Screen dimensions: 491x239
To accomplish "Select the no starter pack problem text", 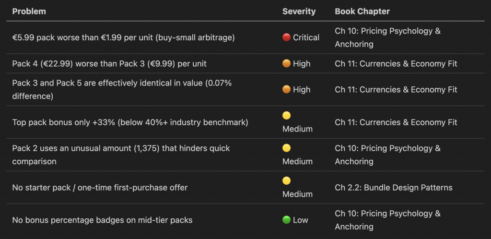I will click(x=100, y=187).
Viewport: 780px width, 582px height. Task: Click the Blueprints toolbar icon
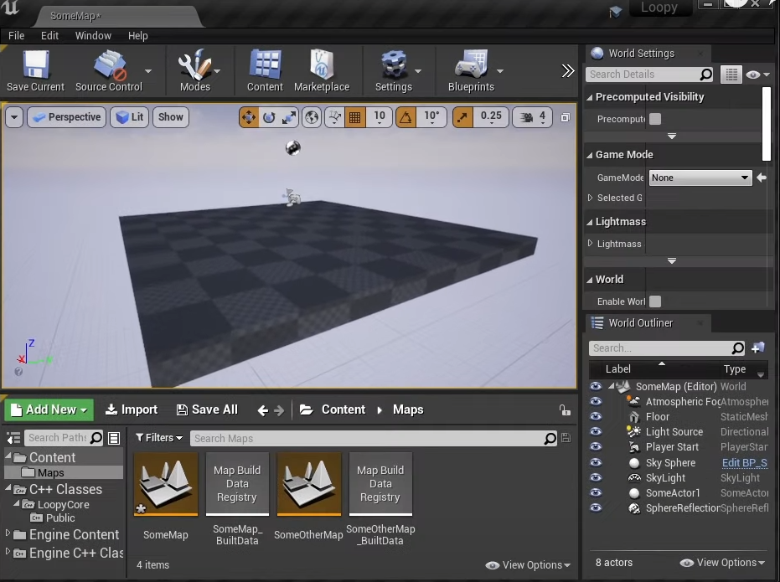[x=471, y=70]
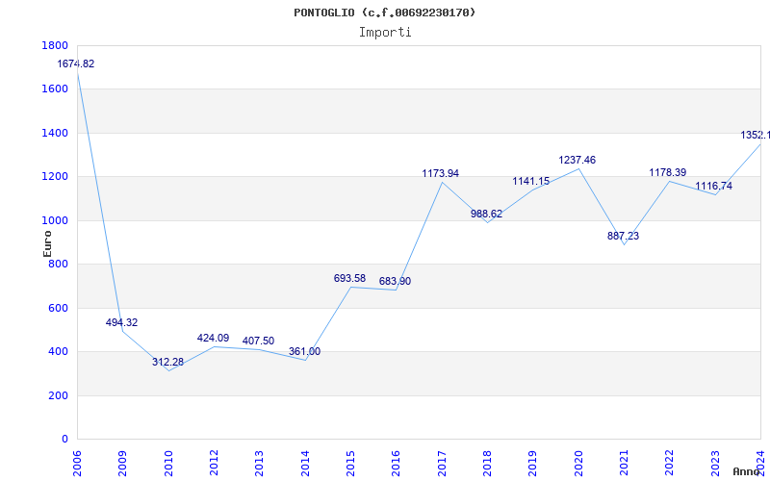Image resolution: width=770 pixels, height=481 pixels.
Task: Select the 361.00 value label
Action: (305, 351)
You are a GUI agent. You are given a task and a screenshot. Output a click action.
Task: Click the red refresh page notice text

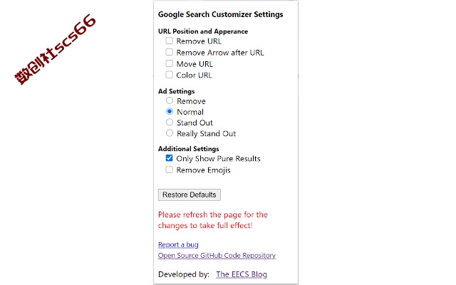(213, 220)
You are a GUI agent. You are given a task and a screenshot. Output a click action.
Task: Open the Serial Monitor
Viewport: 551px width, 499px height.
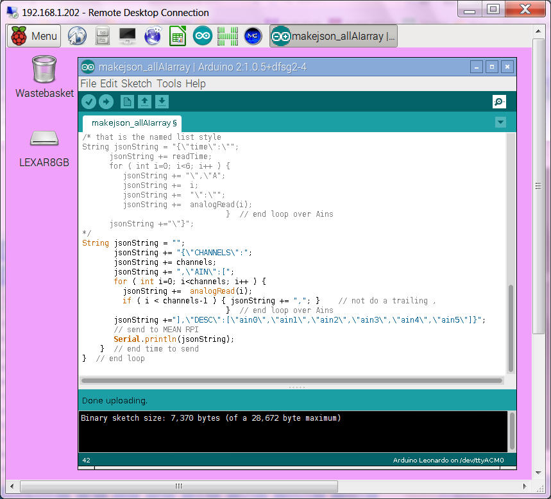tap(499, 101)
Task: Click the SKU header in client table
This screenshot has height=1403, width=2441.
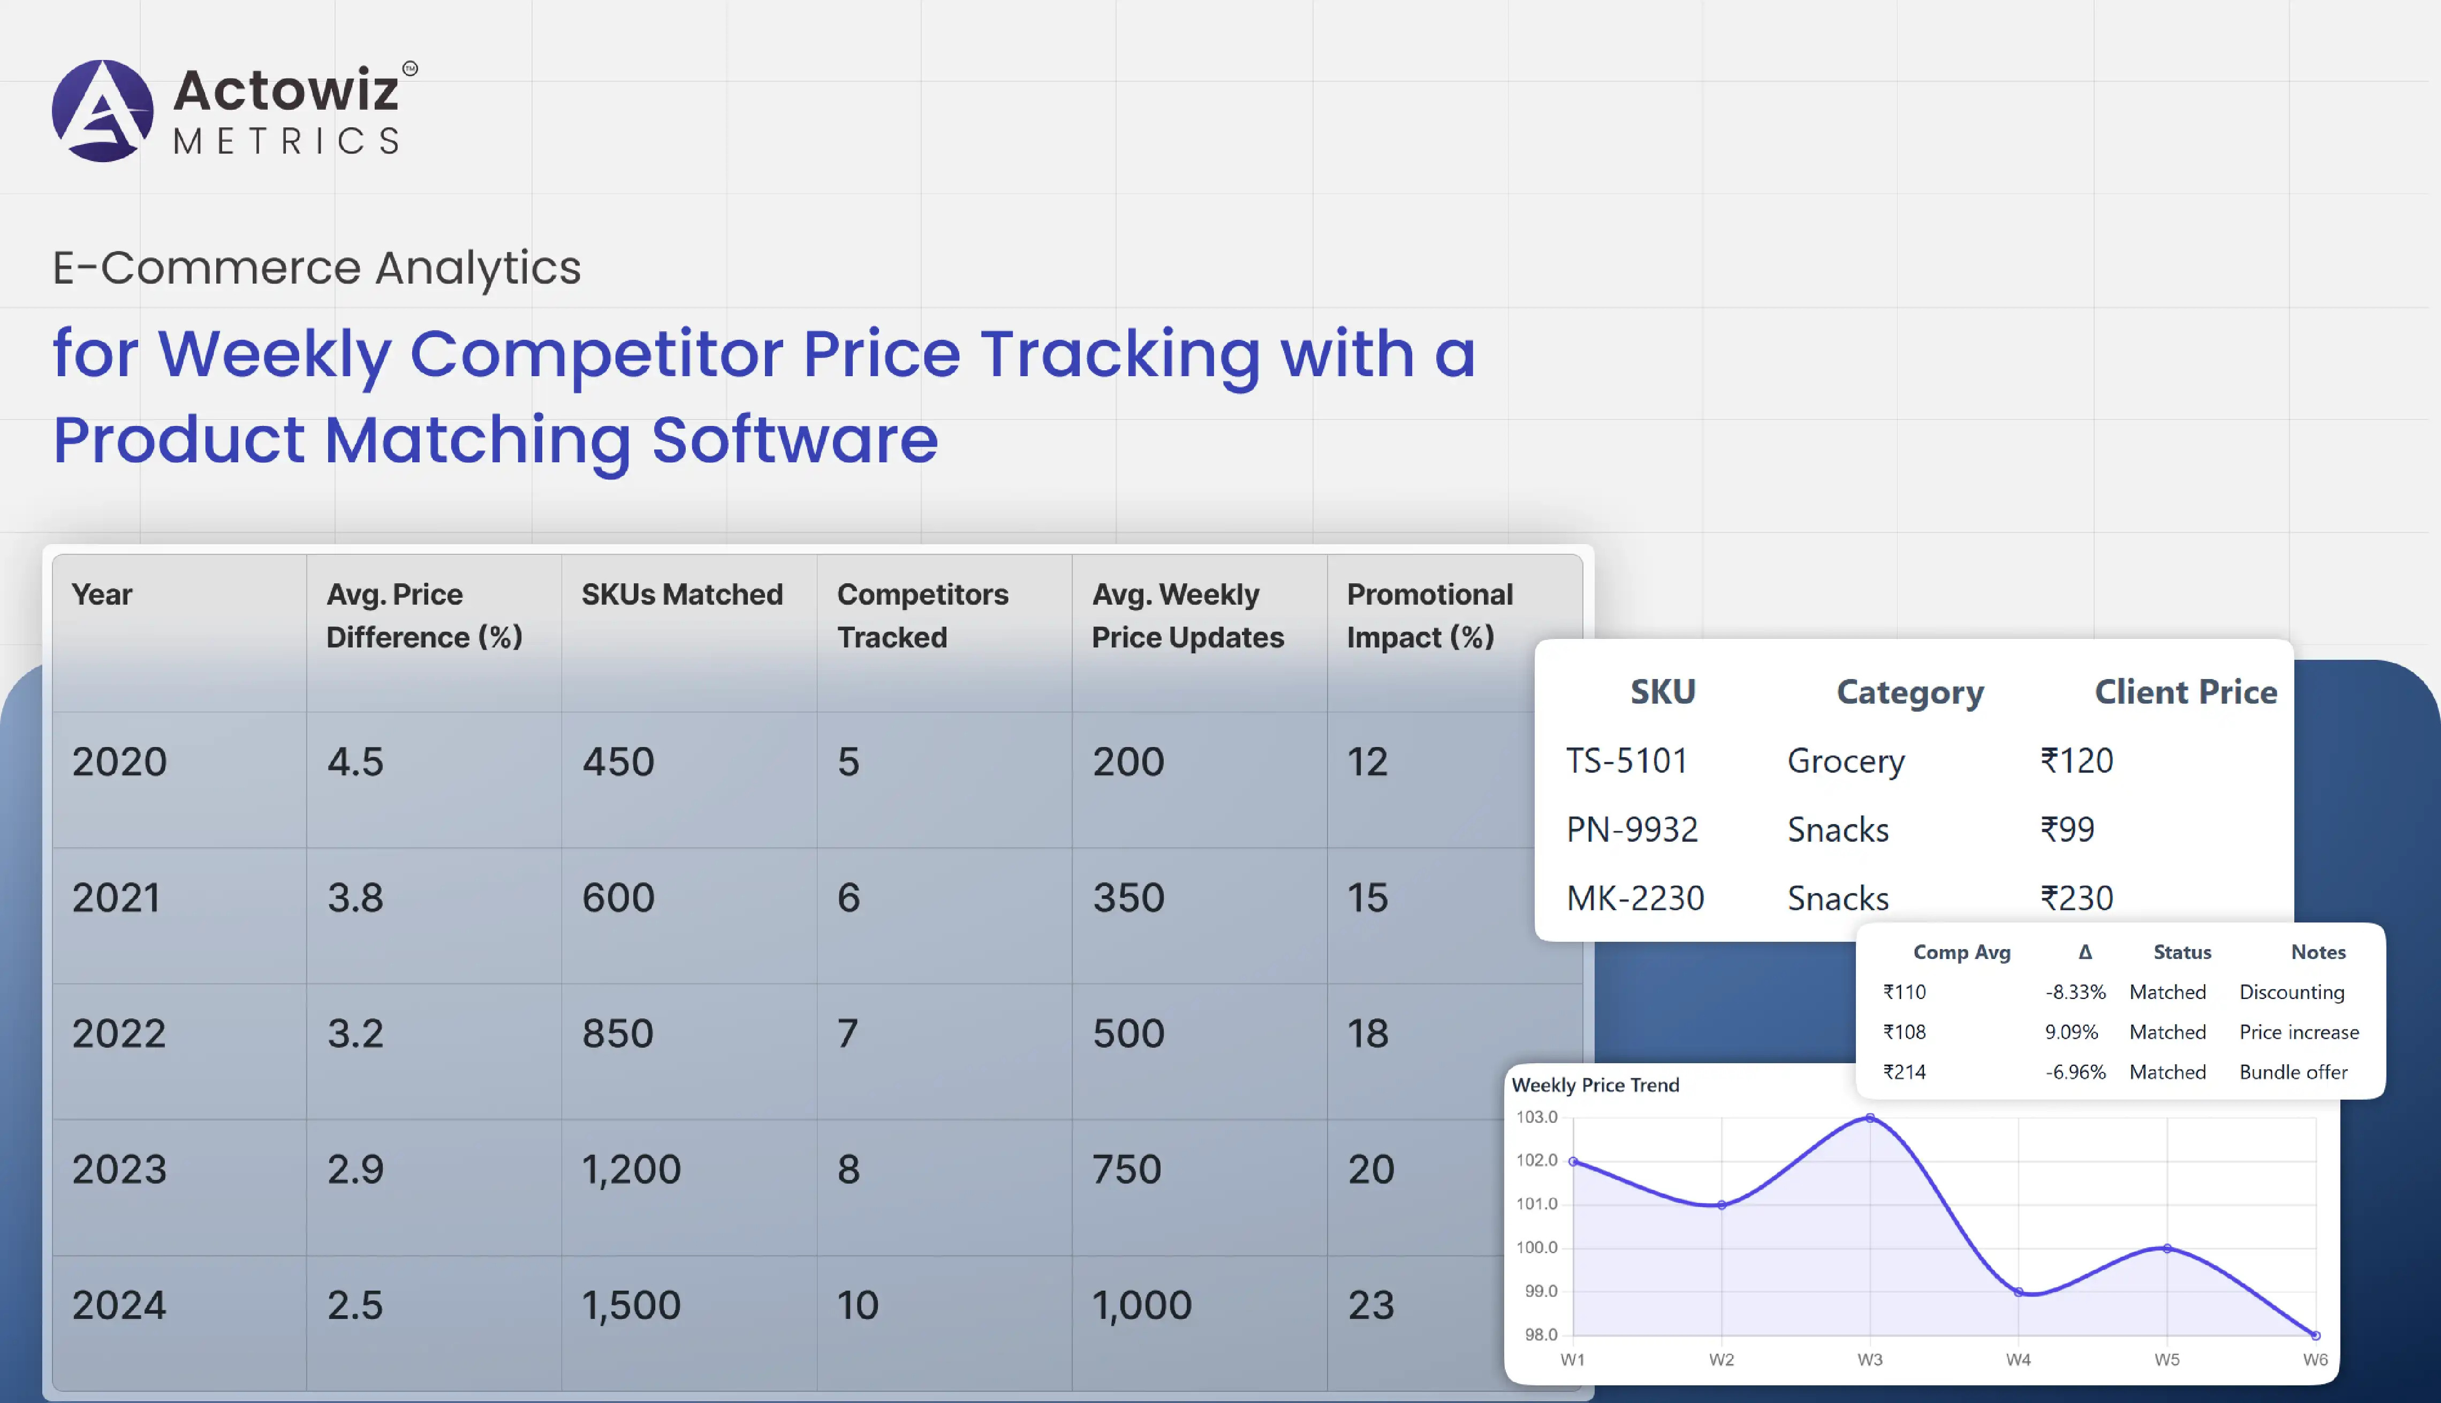Action: [1662, 692]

* What to produce *
Look above for the line containing "Viewport: 780px width, 582px", then retype it and each line after it to the end of the records, exactly and without pictures.

* Answer to the exercise *
Viewport: 780px width, 582px height. Task: Click the Blueprints toolbar icon
[x=471, y=70]
Image resolution: width=770 pixels, height=481 pixels.
Task: Select the 361.00 value label
Action: (305, 351)
You are a GUI agent. You are given a task and a screenshot. Output a click action.
Task: Click the red refresh page notice text

(213, 220)
You are a GUI agent. You are given a task and a screenshot. Output a click action.
Task: Open the Serial Monitor
Viewport: 551px width, 499px height.
tap(499, 101)
Task: Click the SKU header in client table
This screenshot has height=1403, width=2441.
Action: [1662, 692]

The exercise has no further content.